Copy the records from their first line through the line containing "Action: tap(67, 45)", requests included, and shift every coordinate in the answers by adding 43 to it.

____________

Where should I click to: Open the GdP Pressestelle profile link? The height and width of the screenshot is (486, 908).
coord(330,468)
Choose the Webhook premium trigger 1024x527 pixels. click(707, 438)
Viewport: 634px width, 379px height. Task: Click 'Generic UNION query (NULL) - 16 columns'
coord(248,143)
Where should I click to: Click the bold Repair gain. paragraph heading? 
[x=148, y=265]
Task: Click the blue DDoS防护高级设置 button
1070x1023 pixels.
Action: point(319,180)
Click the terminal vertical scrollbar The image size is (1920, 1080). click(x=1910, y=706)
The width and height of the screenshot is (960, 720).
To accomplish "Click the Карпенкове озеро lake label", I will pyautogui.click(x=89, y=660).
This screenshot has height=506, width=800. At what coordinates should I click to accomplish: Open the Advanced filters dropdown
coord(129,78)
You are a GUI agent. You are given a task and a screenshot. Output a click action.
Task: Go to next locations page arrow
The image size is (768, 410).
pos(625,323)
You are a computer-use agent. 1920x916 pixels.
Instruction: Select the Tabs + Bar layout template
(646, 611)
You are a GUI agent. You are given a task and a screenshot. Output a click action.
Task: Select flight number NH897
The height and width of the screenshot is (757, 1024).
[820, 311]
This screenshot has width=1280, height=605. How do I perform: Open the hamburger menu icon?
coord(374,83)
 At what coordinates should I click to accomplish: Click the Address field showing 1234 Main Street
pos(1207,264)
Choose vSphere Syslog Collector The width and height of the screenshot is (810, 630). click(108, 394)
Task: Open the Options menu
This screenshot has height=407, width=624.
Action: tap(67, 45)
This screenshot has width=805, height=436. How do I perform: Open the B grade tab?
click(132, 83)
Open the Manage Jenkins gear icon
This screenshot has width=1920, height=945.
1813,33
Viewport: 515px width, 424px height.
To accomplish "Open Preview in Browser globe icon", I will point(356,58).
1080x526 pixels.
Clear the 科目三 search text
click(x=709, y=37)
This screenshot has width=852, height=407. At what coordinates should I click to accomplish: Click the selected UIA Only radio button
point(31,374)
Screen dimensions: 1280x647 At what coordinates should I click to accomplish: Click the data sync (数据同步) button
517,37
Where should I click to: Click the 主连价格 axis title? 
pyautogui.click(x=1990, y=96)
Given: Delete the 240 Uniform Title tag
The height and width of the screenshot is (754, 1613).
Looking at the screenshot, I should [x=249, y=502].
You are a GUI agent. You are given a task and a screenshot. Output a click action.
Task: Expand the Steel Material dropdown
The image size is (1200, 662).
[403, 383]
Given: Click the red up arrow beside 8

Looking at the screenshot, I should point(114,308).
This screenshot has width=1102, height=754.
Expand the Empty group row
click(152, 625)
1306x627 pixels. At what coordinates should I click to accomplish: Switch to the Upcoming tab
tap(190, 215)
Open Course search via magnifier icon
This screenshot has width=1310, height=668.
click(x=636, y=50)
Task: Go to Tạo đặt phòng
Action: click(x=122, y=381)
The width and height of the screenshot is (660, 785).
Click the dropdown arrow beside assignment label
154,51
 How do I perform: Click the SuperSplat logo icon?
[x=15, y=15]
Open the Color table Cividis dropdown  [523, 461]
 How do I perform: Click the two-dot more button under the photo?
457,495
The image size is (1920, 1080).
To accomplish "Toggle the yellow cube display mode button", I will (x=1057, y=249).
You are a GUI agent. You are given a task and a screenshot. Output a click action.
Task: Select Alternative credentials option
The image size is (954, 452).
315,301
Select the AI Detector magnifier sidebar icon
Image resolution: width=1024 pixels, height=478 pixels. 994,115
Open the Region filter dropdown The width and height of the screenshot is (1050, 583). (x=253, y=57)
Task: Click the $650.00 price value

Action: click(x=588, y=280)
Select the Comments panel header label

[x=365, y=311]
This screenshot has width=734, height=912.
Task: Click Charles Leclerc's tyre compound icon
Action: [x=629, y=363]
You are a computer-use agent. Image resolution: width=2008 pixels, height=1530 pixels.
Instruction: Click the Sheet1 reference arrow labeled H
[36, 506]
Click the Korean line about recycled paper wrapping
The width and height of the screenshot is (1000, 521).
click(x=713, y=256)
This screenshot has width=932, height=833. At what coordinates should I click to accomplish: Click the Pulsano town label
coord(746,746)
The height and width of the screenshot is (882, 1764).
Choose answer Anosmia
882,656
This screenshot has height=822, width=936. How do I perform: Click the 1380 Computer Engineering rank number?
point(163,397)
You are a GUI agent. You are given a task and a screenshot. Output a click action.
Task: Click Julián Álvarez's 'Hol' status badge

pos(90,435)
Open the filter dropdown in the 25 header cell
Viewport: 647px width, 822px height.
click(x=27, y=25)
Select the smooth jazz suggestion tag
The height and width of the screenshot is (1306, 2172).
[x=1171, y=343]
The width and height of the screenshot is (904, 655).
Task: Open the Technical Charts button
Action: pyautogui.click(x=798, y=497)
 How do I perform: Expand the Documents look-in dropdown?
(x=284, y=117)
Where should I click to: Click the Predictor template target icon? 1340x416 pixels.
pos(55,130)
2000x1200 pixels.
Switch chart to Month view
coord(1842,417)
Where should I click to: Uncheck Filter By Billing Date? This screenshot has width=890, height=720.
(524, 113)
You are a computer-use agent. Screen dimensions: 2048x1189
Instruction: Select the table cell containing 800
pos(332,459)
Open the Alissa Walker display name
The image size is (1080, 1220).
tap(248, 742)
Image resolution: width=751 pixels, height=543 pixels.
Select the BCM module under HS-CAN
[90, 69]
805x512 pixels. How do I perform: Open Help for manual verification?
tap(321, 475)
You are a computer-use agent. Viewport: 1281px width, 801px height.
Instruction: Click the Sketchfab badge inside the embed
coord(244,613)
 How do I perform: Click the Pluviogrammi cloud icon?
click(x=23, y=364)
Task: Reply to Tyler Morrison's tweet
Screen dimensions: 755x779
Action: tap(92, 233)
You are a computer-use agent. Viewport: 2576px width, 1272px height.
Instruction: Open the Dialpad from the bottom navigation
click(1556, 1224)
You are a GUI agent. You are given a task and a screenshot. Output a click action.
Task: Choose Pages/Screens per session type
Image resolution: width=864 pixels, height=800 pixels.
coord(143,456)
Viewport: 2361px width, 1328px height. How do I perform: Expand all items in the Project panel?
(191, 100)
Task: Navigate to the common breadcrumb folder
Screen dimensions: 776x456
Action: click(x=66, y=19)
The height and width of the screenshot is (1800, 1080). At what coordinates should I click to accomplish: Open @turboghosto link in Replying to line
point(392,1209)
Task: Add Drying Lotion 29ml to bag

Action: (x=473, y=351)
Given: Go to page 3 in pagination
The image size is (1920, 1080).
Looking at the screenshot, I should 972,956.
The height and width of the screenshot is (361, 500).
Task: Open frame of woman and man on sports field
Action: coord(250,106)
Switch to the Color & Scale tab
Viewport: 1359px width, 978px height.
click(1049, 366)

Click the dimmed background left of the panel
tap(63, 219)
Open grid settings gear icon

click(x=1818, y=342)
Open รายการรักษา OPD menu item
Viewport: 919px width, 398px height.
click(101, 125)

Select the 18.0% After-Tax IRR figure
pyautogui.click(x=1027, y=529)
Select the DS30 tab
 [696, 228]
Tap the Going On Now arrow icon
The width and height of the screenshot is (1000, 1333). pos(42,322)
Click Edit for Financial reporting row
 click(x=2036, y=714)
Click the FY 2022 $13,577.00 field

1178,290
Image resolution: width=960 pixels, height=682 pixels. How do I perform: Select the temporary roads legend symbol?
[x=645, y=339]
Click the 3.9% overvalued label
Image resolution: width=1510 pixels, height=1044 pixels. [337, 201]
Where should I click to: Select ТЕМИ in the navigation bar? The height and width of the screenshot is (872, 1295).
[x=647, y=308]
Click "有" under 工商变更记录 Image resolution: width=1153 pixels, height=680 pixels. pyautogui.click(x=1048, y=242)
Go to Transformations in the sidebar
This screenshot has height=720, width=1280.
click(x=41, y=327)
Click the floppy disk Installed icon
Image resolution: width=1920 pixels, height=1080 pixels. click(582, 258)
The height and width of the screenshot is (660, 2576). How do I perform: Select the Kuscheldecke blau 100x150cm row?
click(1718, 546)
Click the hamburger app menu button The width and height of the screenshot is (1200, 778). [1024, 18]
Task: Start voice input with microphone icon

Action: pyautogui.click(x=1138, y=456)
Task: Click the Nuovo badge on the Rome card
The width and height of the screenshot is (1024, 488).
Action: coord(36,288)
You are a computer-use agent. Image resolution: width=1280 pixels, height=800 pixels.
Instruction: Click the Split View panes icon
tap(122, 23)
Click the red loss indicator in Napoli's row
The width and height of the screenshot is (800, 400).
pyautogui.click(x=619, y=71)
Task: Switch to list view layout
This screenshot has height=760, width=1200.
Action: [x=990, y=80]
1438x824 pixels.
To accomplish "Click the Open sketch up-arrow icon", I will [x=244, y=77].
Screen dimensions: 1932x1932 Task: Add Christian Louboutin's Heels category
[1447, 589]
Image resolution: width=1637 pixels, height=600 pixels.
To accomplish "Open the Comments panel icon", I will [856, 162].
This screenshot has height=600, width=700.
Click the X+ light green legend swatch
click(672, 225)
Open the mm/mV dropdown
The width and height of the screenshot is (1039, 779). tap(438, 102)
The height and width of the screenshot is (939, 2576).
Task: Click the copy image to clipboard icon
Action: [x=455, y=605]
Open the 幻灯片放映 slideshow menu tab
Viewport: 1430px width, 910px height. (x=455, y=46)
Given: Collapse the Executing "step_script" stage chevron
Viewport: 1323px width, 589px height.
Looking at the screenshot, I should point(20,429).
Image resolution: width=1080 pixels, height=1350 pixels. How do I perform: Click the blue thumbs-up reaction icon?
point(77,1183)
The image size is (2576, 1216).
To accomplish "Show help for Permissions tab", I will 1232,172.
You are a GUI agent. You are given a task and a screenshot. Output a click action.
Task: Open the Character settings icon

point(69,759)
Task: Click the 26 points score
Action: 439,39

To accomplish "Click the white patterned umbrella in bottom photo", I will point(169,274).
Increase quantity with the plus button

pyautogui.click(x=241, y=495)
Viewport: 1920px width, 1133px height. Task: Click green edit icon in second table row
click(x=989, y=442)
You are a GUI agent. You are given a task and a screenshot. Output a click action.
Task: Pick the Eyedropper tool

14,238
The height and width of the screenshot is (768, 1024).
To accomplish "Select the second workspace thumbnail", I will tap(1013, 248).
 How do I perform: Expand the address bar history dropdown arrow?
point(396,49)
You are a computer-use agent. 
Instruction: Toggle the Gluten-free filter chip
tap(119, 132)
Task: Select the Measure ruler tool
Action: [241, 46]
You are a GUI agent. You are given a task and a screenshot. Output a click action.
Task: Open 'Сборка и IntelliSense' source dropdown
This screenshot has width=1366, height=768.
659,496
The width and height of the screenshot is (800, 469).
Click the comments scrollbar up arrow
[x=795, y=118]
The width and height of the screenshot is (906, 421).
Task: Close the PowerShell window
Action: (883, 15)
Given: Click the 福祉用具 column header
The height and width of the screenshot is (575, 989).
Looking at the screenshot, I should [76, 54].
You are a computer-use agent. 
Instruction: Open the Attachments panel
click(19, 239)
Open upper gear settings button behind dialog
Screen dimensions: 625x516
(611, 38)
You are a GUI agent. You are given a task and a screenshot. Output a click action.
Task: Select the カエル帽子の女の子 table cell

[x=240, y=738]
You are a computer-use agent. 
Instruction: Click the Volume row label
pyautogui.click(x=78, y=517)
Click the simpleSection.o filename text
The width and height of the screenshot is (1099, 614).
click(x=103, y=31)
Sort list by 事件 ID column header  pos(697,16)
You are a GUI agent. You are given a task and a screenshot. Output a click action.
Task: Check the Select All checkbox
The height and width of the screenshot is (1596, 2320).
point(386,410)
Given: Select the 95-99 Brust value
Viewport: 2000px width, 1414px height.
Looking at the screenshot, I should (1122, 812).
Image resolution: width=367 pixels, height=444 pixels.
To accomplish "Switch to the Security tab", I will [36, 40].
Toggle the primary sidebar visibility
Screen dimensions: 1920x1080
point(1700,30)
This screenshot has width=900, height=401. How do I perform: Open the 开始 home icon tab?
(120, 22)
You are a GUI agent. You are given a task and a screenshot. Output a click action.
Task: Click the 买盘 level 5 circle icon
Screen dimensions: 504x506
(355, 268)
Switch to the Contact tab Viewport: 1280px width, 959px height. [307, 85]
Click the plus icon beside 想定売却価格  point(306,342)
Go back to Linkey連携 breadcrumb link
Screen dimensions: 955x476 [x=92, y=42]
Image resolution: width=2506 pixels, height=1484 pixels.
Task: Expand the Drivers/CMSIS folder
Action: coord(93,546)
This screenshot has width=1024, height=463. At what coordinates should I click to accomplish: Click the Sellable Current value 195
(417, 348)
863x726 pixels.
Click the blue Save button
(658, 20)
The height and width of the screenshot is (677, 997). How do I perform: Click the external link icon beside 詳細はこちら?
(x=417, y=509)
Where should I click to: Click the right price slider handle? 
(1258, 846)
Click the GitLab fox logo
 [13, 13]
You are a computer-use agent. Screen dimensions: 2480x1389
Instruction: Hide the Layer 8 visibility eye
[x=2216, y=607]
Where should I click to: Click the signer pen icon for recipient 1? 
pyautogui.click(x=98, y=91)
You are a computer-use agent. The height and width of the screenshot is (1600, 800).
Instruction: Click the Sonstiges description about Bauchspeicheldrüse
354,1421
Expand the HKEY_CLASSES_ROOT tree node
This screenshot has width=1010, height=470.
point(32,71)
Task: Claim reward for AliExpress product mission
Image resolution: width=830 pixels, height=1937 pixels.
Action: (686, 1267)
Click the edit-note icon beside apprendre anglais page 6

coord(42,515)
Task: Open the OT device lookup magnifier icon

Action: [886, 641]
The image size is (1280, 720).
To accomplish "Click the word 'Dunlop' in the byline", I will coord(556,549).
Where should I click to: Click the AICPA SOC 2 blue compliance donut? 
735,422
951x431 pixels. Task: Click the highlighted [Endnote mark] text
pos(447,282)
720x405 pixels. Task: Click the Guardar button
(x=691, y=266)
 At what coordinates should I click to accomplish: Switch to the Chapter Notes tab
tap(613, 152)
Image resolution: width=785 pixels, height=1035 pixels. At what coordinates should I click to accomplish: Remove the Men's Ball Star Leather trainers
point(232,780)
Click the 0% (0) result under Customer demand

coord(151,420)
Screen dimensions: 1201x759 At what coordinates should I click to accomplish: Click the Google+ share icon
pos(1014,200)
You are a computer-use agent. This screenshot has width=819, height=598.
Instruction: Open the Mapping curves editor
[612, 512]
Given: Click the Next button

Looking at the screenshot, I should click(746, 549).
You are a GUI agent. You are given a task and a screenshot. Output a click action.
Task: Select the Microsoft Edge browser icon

____________

| Exercise output |
Where should I click to: Open the GdP Pressestelle profile link? The height and width of the screenshot is (486, 908).
coord(373,511)
Choose the Webhook premium trigger 1024x527 pixels. click(750, 481)
Viewport: 634px width, 379px height. Task: Click 'Generic UNION query (NULL) - 16 columns'
coord(291,186)
Where should I click to: Click the bold Repair gain. paragraph heading? 
[x=191, y=308]
Task: Click the blue DDoS防护高级设置 button
1070x1023 pixels.
Action: point(362,223)
Click the terminal vertical scrollbar The image size is (1920, 1080). click(x=1953, y=749)
The width and height of the screenshot is (960, 720).
To accomplish "Click the Карпенкове озеро lake label", I will pyautogui.click(x=132, y=703).
This screenshot has height=506, width=800. At what coordinates should I click to accomplish: Open the Advanced filters dropdown
coord(172,121)
You are a GUI agent. You are given a task and a screenshot. Output a click action.
Task: Go to next locations page arrow
The image size is (768, 410).
pos(668,366)
You are a computer-use agent. 1920x916 pixels.
Instruction: Select the Tabs + Bar layout template
(689, 654)
You are a GUI agent. You are given a task and a screenshot. Output a click action.
Task: Select flight number NH897
The height and width of the screenshot is (757, 1024).
[863, 354]
This screenshot has width=1280, height=605. How do I perform: Open the hamburger menu icon?
coord(417,126)
 At what coordinates should I click to accomplish: Click the Address field showing 1234 Main Street
pos(1250,307)
Choose vSphere Syslog Collector The width and height of the screenshot is (810, 630). click(151, 437)
Task: Open the Options menu
This screenshot has height=407, width=624.
Action: tap(110, 88)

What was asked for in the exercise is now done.